Salah seorang guru SMP negeri di Cakung, F, di Jakarta, Jumat (18/8/2023), sudah berada di sekolah sejak pukul 06.30. Dia mengawasi para siswa yang masuk pagi dari pukul 06.30-12.00 agar mereka tertib di sekolah. Tugas mengajar baru didapatnya pada sore hari untuk rombongan siswa siang yang masuk sekolah pukul 12.30-17.30, itu pun ia hanya mengajar mata pelajaran Pendidikan Pancasila untuk dua kelas.
Setelah lima tahun menjadi guru tetap di SMA swasta di Jakarta, F mencoba peruntungan menjadi guru PPPK. Dia melamar menjadi guru mata pelajaran Pancasila sesuai pendidikannya. Namun, saat penempatan di SMP negeri di Cakung, ternyata jumlah guru Pendidikan Pancasila di sana sudah berlebih. Ada dua guru Pendidikan Pancasila di sekolah itu.
”Justru yang kurang itu guru Agama Islam. Ada satu guru PNS, namun juga punya jabatan sehingga memiliki beban administrasi dan kerjanya berlebih. Karena sesuai daftar nama guru PPPK yang dilantik Dinas Pendidikan Provinsi DKI Jakarta, saya ditempatkan di sekolah ini. Saya pun jadi mengajar pendidikan Agama Islam. Lebih sering jadi guru piket,” kata F.

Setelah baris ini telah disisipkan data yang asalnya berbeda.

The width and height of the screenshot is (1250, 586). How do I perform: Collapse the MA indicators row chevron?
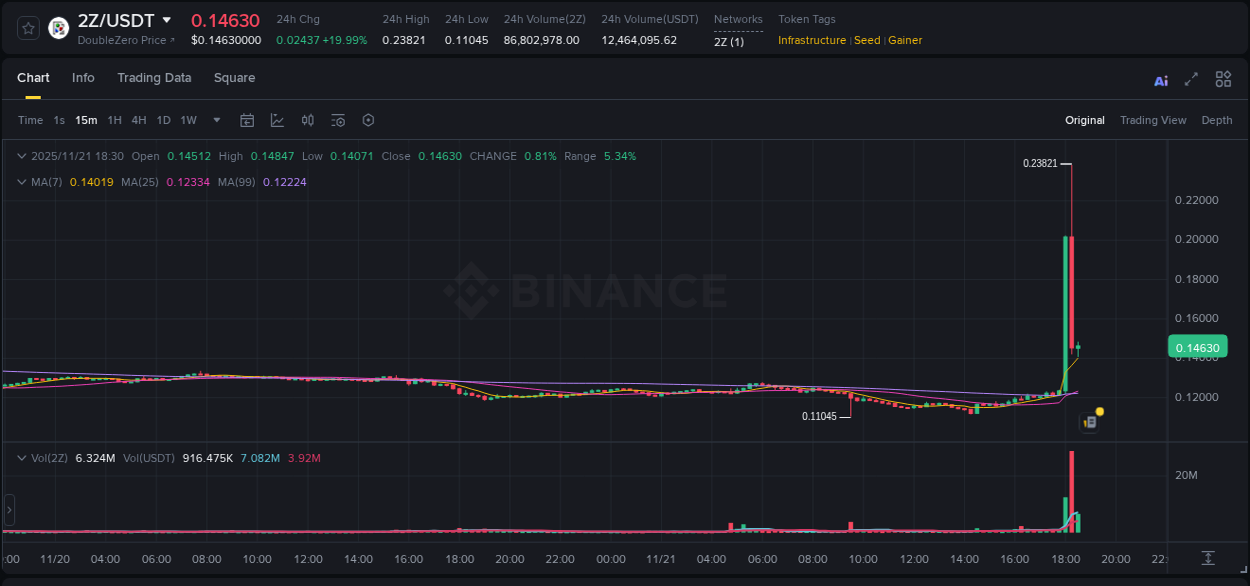[22, 182]
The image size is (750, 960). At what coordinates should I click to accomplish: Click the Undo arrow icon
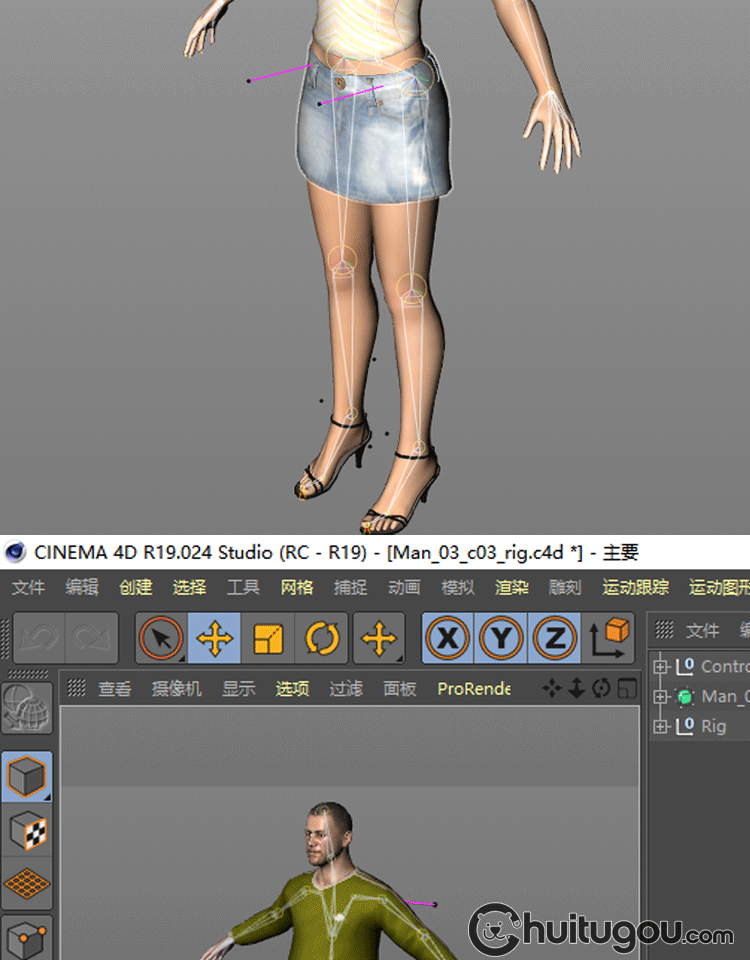(38, 638)
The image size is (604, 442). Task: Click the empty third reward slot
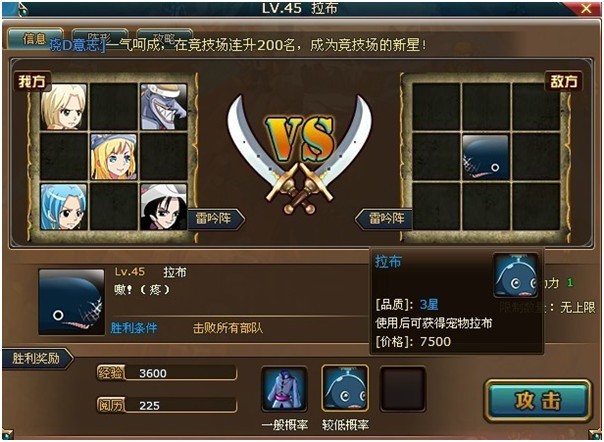[x=403, y=389]
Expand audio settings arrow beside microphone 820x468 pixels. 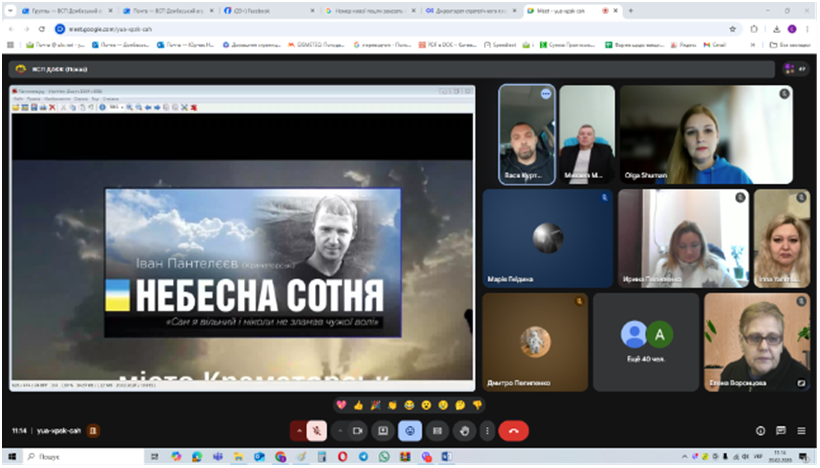point(298,431)
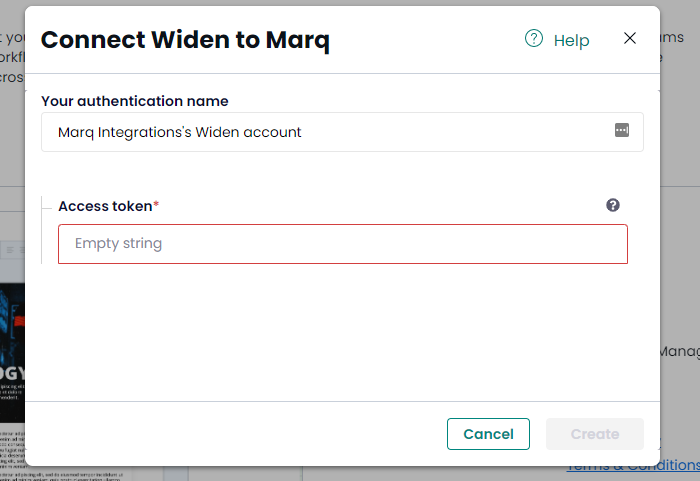The width and height of the screenshot is (700, 481).
Task: Click the Your authentication name label
Action: tap(135, 101)
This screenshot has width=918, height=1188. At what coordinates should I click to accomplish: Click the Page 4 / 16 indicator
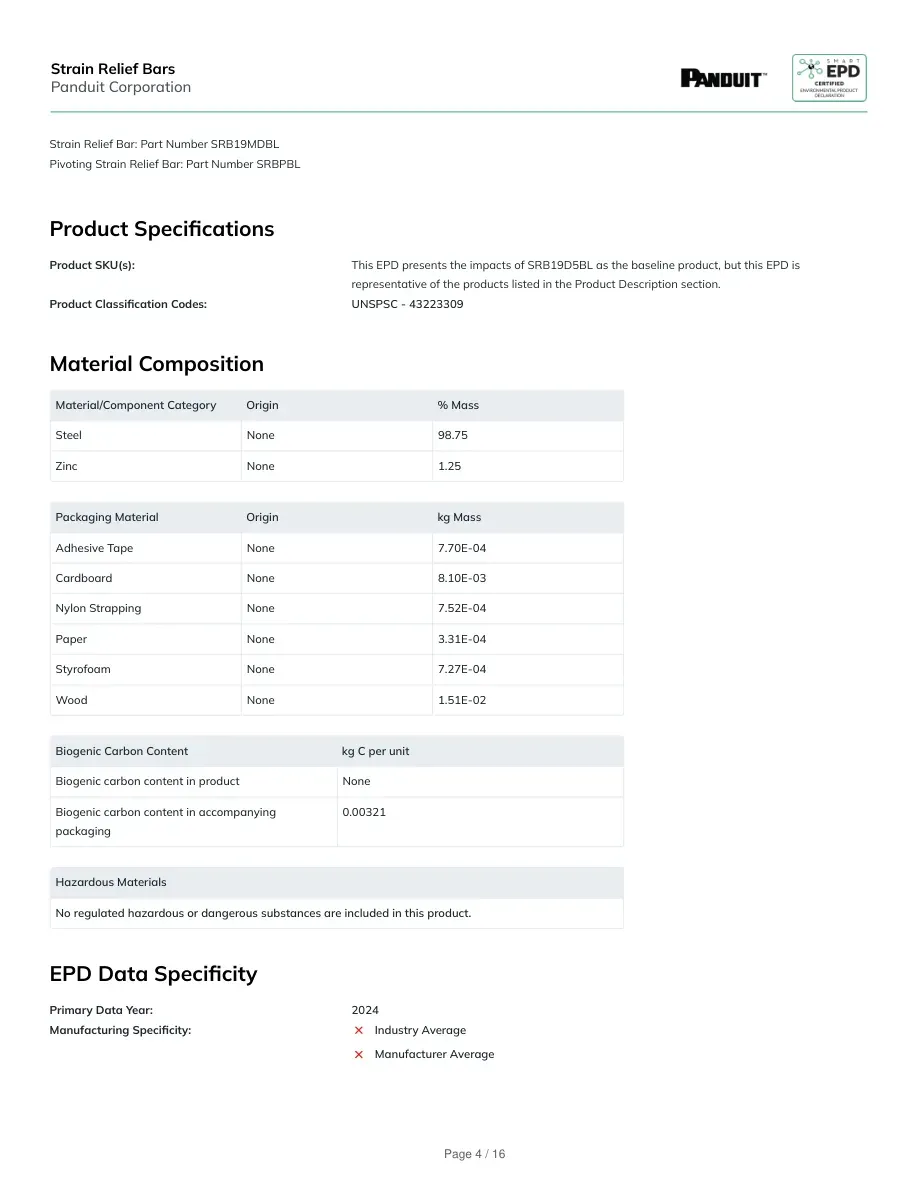474,1154
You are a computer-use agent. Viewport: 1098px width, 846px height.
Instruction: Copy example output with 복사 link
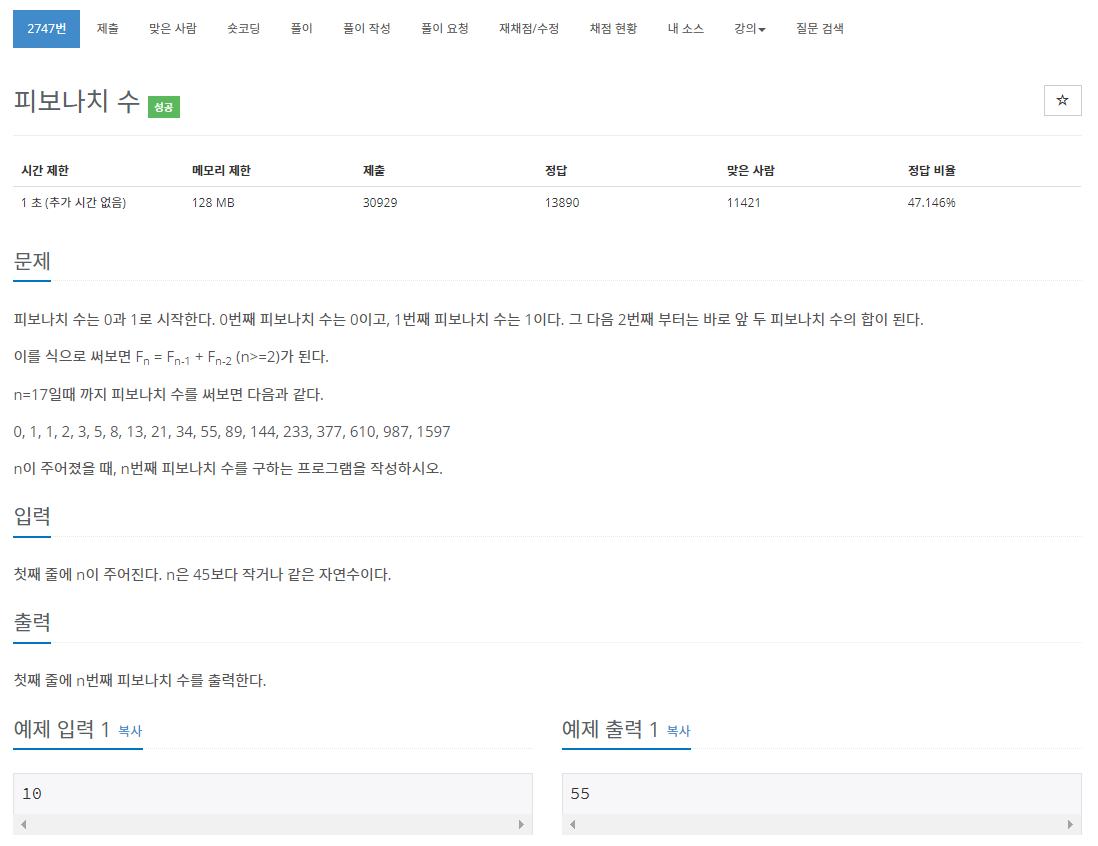tap(679, 731)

Penempatan guru PPPK yang tak optimal juga dialami Z, guru PPPK yang ditempatkan di sebuah SD negeri di Jakarta. Z memilih beralih menjadi guru SD saat pendaftaran PPPK karena saat itu tidak ada formasi untuk guru mata pelajaran Sejarah yang menjadi kompetensinya. Peralihan guru mata pelajaran Sejarah menjadi guru SD dimungkinkan. Faktanya, Z lolos sebagai guru PPPK SD.
Baca juga: Penuntasan Satu Juta Guru Tahun 2023 Masih Mandek
Setelah ditelusuri dari jejaring musyawarah guru mata pelajaran (MGMP) Sejarah, sebenarnya ada sekolah-sekolah jenjang SMA di DKI Jakarta yang kekurangan guru Sejarah. Hal ini membuat Z miris karena dia sudah telanjur memilih menjadi guru SD.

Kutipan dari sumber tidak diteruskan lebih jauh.